(Extracted records)
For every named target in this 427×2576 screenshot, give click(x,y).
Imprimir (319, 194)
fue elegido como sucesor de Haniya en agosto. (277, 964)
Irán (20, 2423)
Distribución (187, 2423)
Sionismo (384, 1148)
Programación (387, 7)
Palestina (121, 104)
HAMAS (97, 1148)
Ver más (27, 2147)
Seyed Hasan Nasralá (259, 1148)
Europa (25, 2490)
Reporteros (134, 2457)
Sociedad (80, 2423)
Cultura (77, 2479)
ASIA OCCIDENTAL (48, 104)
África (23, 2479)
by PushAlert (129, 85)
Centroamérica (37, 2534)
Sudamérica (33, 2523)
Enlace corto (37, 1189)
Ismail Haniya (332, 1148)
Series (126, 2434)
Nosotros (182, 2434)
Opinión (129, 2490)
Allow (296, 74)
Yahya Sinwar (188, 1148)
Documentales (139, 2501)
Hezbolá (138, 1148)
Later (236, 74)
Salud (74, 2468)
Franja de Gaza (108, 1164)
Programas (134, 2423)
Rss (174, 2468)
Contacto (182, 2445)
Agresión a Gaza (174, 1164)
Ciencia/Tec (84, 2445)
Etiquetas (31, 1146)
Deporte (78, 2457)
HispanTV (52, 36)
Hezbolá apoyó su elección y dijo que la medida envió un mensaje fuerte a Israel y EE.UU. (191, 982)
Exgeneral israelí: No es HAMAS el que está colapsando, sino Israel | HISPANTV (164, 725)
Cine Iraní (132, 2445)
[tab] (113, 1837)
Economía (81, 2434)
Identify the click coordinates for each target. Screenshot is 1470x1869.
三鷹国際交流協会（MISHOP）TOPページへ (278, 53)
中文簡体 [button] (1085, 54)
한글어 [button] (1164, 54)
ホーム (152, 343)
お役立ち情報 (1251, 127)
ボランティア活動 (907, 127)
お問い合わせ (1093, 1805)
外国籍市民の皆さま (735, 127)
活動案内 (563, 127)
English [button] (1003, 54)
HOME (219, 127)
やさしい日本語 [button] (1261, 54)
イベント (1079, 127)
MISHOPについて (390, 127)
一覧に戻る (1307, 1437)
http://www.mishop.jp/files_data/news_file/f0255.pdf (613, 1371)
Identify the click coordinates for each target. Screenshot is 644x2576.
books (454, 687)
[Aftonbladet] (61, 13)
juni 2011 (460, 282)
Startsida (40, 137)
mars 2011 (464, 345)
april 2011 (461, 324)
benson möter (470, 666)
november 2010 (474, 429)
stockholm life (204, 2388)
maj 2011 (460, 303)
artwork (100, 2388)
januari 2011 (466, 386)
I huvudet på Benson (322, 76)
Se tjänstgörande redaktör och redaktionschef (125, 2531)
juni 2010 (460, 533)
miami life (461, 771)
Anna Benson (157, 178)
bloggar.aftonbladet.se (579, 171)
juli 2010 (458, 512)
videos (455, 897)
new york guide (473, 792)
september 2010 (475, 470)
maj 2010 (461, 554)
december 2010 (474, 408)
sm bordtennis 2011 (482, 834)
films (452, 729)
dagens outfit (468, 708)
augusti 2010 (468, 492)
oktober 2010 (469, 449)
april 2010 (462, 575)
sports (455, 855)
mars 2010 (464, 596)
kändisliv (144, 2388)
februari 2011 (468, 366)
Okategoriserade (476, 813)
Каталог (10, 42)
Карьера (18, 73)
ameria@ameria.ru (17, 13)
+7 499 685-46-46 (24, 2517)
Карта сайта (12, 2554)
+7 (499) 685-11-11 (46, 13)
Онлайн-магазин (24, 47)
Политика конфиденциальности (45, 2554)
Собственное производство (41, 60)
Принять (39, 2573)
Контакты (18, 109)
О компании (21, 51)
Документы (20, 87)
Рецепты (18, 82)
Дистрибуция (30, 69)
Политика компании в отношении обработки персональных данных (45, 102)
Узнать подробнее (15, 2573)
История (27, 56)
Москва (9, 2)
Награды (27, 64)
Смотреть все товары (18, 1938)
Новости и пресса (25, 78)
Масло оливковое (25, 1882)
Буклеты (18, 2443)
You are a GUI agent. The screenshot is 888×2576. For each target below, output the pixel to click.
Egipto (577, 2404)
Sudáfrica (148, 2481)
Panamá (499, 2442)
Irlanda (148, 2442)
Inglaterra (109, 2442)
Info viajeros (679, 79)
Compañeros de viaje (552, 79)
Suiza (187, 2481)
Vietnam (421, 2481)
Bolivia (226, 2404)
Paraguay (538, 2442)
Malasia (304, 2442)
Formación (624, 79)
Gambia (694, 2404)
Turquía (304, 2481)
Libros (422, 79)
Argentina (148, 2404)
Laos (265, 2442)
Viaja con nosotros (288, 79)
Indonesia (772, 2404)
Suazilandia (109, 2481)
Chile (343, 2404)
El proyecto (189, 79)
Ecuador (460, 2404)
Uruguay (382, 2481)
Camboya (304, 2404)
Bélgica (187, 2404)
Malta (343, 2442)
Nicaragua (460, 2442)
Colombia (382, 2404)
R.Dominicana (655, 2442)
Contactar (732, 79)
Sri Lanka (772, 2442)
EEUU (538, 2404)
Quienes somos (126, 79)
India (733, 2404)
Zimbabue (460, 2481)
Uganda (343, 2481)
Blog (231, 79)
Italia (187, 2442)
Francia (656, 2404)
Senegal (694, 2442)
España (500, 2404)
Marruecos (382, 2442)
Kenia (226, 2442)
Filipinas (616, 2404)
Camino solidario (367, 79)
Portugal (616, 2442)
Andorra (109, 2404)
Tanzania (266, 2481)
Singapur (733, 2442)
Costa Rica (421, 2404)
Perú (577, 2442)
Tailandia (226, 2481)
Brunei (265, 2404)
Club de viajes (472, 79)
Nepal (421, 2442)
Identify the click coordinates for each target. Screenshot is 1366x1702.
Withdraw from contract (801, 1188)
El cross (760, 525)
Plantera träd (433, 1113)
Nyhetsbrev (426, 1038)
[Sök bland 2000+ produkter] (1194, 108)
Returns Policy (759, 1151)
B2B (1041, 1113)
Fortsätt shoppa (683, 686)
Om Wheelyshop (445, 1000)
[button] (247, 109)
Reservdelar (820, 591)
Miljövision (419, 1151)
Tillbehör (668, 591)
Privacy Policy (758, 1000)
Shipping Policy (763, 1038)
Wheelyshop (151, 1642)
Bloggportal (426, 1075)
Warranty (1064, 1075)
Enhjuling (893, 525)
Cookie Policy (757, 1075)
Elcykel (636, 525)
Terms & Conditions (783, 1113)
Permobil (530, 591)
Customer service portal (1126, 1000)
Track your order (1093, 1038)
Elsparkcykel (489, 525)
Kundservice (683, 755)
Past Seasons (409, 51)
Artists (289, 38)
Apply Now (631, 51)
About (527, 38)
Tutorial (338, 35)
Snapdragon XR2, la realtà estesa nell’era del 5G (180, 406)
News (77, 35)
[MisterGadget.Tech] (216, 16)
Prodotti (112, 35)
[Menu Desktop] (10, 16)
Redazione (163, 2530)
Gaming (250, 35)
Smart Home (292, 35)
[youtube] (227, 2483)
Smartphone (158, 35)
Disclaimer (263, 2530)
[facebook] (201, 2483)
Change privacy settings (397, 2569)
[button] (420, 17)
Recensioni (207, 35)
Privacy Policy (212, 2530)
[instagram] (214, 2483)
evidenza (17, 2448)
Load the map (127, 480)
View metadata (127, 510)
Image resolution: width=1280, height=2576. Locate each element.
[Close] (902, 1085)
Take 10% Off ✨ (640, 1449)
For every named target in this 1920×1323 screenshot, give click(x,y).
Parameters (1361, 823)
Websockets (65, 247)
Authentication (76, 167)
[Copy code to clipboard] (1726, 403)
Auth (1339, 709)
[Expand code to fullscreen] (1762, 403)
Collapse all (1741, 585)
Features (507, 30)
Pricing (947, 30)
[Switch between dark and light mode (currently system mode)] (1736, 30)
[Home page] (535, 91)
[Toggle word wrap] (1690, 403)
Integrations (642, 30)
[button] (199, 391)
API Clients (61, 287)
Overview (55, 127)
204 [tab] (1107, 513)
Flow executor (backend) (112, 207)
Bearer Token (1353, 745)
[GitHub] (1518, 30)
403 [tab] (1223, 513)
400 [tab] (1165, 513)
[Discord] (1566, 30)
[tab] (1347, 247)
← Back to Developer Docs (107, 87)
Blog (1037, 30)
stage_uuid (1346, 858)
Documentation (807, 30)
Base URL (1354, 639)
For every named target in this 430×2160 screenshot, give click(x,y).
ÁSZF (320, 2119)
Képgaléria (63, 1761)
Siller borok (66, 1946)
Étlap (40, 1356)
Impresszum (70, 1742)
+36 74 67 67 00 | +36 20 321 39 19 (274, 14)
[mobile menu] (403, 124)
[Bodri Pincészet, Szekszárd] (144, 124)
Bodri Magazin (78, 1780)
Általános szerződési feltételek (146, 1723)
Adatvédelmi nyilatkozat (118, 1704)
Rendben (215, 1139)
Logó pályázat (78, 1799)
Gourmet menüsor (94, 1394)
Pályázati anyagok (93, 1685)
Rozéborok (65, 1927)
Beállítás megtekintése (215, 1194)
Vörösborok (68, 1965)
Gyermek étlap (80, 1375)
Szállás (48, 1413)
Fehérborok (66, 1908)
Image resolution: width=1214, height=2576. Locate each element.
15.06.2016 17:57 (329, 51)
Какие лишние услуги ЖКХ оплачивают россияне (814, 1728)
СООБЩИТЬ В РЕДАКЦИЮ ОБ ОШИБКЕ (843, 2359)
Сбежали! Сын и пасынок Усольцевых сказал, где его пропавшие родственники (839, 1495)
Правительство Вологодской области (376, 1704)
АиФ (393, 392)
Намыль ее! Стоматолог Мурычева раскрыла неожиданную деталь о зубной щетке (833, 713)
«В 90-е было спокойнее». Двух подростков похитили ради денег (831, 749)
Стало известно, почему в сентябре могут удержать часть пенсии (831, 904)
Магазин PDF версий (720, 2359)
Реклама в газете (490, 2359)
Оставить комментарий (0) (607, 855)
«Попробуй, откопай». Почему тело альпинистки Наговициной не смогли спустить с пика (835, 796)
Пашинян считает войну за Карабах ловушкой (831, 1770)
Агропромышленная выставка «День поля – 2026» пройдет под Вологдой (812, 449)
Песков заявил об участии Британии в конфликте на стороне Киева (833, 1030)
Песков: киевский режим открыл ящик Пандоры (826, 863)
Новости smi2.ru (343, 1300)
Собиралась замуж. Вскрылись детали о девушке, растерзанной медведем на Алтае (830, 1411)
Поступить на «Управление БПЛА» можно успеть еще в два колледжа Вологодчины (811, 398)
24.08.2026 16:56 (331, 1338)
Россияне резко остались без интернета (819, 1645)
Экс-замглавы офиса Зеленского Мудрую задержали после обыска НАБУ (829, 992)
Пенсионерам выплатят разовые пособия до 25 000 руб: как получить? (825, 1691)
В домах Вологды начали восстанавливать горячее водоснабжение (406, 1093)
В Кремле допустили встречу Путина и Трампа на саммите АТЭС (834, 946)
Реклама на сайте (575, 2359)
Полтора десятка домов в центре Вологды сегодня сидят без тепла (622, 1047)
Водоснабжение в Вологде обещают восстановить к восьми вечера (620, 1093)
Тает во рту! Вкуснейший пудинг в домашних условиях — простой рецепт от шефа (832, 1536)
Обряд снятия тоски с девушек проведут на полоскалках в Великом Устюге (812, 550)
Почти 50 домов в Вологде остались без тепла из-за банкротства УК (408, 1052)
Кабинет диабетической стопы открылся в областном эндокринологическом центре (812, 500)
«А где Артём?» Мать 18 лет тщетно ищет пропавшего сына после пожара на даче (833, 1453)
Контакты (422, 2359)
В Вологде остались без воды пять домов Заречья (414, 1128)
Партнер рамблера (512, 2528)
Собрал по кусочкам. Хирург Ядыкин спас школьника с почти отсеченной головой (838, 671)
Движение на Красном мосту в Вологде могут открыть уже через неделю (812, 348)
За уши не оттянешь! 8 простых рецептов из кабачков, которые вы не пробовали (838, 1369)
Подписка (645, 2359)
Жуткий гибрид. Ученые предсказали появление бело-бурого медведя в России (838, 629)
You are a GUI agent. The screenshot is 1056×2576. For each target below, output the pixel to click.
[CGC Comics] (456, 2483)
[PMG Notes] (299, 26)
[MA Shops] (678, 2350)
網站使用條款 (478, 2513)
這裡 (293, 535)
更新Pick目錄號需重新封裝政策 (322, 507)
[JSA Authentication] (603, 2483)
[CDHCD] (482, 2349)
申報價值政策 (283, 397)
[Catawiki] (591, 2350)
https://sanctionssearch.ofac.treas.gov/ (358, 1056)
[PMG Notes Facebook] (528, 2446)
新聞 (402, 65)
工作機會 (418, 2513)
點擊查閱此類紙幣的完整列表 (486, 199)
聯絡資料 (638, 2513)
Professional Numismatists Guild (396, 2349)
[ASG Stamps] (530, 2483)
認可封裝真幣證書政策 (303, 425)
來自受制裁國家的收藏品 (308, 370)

_PROBLEM STATEMENT_
Of all the entries above, output exactly the lines between the one holding "Siller borok (66, 1946)" and the one holding "Fehérborok (66, 1908)", inclusive.

_EXERCISE RESULT_
Siller borok (66, 1946)
Étlap (40, 1356)
Impresszum (70, 1742)
+36 74 67 67 00 | +36 20 321 39 19 (274, 14)
[mobile menu] (403, 124)
[Bodri Pincészet, Szekszárd] (144, 124)
Bodri Magazin (78, 1780)
Általános szerződési feltételek (146, 1723)
Adatvédelmi nyilatkozat (118, 1704)
Rendben (215, 1139)
Logó pályázat (78, 1799)
Gourmet menüsor (94, 1394)
Pályázati anyagok (93, 1685)
Rozéborok (65, 1927)
Beállítás megtekintése (215, 1194)
Vörösborok (68, 1965)
Gyermek étlap (80, 1375)
Szállás (48, 1413)
Fehérborok (66, 1908)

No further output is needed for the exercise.